Two industry lobby groups have been selected to oversee the government's latest experiment in higher education, which will allow alternative providers like coding boot camps to access federal financial aid money.

The pilot program, announced Tuesday, will test out partnerships between traditional nonprofit colleges and alternative providers like the Flatiron School, a bootcamp where students learn computer programming, or the online-coursework company Straighterline. Until now, strict accreditation rules have prevented government financial aid from being spent on such programs, making them inaccessible to low-income students.

The Education Department will task a number of third-party groups with overseeing the experiments, which will create their own standards to measure a program's success. (Because they are all attached to traditional colleges, the programs will still be monitored by traditional accreditors, too.) If the eight-college pilot is successful, the government might eventually open up access to federal financial aid — and allow third party groups to oversee the nontraditional programs.

The Education Department picked two lobbying groups to act as overseers: the American Council on Education (ACE), the country's largest higher-education trade organization, and the Council for Higher Education Accreditation, a group that represents traditional college accreditors.

The choice led to raised eyebrows among those skeptical of the industry's ability to self-regulate.

"There's an obvious conflict of interest when a trade organization is overseeing its own members," said Alexander Holt, a policy analyst at the New America Foundation, a left-leaning think tank. "One of [ACE's] main jobs is to lobby the federal government so that their members receive more federal money. Why would they then get to determine whether a member should receive federal dollars?"

Both ACE and CHEA would typically be barred from acting as accreditors under federal rules, said Holt, which say that industry groups cannot accredit schools. But those rules don't apply to the new experiment.

ACE will judge the success of the partnership between Northeastern University, a private college in Boston, and General Electric, which will provide GE employees with fast-tracked bachelor's degrees in manufacturing.
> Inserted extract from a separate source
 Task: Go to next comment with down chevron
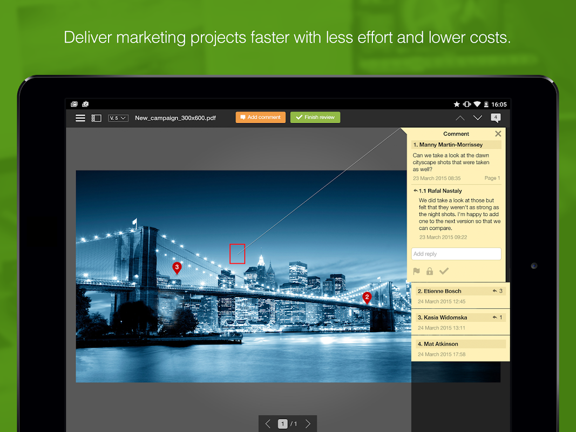coord(478,118)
Northeastern is an ACE member; its president, Joseph Aoun, was the chair of ACE's board of directors in 2013.

Holt compared the selection of ACE as an overseer to allowing a major agricultural lobbying group to oversee the federal farm subsidy program. "It's crazy in every instance," Holt said.

An ACE spokeswoman said the group had a long history of providing quality oversight. Oversight, of the Northeastern program, she said, "is being done by independent subject matter experts in their fields, using established protocols and relying on quantitative data provided by the institution that will be tracked and measured throughout the program. There is no room for subjectivity or favoritism, period."
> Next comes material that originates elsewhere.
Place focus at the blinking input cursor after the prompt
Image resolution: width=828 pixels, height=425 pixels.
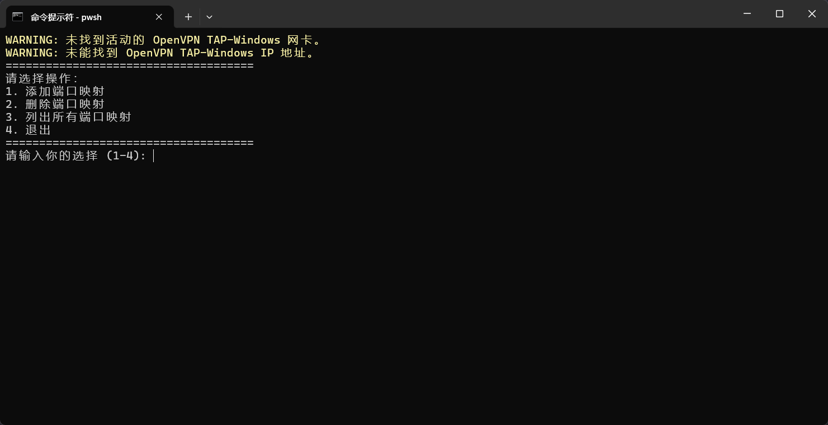click(x=154, y=155)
In a press call Tuesday, education undersecretary Ted Mitchell said the department had “built in a lot of safety for students and taxpayers.” Quality overseers like ACE, he said, will offer “a rigorous evaluation of how things are going and, if necessary, will work to wind these programs down."

Some, however, are concerned the experiment could lead to abuses reminiscent of those in the traditional for-profit college industry.

Many of the alternative education providers chosen by the government are for-profit companies: Flatiron School, Maker Square, and Epicodus, all coding schools, and the websites Straighterline and Study.com, which aim to provide general-education classes at cut-rate prices. Traditional for-profit college providers, like Apollo Education, which owns the University of Pheonix, have themselves invested in coding bootcamps in recent years.

"It's perplexing for the Obama administration to be proposing this because they've spent the entirety of their tenure fighting for-profit schools," Holt said. "And now they're opening another door."

CORRECTION

The experimental programs will still be overseen by traditional accreditors in addition to the new quality assurance groups. A previous version of this story said the new groups would oversee the programs instead of accreditors.